FFT Telling It Like It Is: Robert Cornthwaite

Dalam bagian ketiga dari seri artikel baru kami, mantan bek Socceroos Robbie Cornthwaite menuliskan pandangannya sendiri mengenai kariernya selama di Selangor, sepak bola Malaysia yang sangat bergairah, dan alasannya untuk pulang kembali ke Australia untuk bergabung dengan Western Sydney Wanderers...

Beberapa hal terjadi di luar lapangan dalam beberapa bulan terakhir, sehingga kami merasa sudah waktunya untuk berpikir tentang pulang ke Australia.

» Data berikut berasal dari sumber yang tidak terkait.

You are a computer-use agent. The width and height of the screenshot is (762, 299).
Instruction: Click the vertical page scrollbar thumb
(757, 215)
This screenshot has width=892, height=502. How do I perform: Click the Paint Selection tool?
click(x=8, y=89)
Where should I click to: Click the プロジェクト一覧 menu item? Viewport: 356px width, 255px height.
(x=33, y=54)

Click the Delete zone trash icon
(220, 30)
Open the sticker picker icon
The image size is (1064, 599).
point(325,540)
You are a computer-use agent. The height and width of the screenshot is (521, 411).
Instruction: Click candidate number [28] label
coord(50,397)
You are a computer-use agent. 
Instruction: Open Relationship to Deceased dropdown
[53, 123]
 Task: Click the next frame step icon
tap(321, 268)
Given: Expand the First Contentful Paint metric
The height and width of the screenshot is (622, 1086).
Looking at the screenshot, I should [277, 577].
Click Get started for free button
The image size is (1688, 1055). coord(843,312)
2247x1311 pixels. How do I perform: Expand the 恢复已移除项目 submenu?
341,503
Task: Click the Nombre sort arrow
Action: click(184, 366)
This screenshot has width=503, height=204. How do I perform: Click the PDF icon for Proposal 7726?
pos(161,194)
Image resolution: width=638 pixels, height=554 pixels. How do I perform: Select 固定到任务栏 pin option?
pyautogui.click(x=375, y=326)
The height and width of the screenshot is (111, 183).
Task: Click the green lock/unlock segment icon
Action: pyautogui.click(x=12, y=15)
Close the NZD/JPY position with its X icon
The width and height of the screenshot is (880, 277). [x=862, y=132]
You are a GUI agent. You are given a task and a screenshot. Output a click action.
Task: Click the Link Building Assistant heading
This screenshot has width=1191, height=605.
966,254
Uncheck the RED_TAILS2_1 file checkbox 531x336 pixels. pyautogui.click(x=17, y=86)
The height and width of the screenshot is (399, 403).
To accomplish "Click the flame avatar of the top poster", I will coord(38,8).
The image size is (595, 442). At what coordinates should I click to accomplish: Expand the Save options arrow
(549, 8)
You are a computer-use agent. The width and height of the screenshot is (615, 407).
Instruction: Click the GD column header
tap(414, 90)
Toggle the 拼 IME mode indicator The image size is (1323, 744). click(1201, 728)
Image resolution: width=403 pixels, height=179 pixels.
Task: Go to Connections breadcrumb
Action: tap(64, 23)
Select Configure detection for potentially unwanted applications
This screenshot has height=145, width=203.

Kami kehilangan seorang anak ketika kami berada di Malaysia. Istri saya saat itu sedang memiliki kandungan berusia 22 minggu dan sang bayi lahir secara prematur.

Kami memiliki satu putri lagi yang berusia 18 bulan, jadi adalah hal yang bagus untuk kembali ke keluarga dan teman-teman dan, bagi istri saya, tidak ada yang bisa mengalahkan gaya hidup Australia. 

Manajemen telah memutuskan untuk melakukan pergantian staf pelatih dan pemain. Tapi kami memenangi turnamen dan itu mengubah segalanya

Momen itu bertepatan dengan momen di mana Selangor FC kemungkinan akan melakukan jual beli pemain, terutama saya. Saya bisa memutus kontrak saya dan pindah ke Western Sydney Wanderers dan setelah hanya beberapa pekan, saya tidak bisa mengatakan saya menyesali keputusan ini.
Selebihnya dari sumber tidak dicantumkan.